(EXTRACT)

The Problem
Women represent just one quarter of people featured in our news — with little change in 25 years
By Sarah Macharia
Global Coordinator, Global Media Monitoring Project
Every five years the Global Media Monitoring Project (GMMP), a volunteer network of activists, researchers, students, and media professionals, takes the pulse of gender in news, measuring women’s presence, portrayal, and representation on a global scale.
The GMMP is the largest and longest-running research and advocacy initiative for gender equality in and through the news media. The focus is on the news rather than other media genres in view that news should be factual and bound by agreed standards of professionalism, such as accuracy, balance, truthfulness, and objectivity.
In 1995, GMMP research in print and broadcast news media in 71 countries found that only 17% of news subjects — that is, people seen, heard or read about — were women. Twenty-five years later that figure showed little improvement, at only 25%.

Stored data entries
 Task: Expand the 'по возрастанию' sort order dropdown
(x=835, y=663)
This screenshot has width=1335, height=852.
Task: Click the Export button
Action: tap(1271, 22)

(ACTIONS TO TAKE)
1. In the article on women in the news, in how many countries did the 1995 GMMP research examine print and broadcast news media?
2. Reproduce the part of the article on women in the news from "The GMMP is" up to and including "at only 25%.".

(ANSWER SECTION)
1. 71 countries

2.
The GMMP is the largest and longest-running research and advocacy initiative for gender equality in and through the news media. The focus is on the news rather than other media genres in view that news should be factual and bound by agreed standards of professionalism, such as accuracy, balance, truthfulness, and objectivity.
In 1995, GMMP research in print and broadcast news media in 71 countries found that only 17% of news subjects — that is, people seen, heard or read about — were women. Twenty-five years later that figure showed little improvement, at only 25%.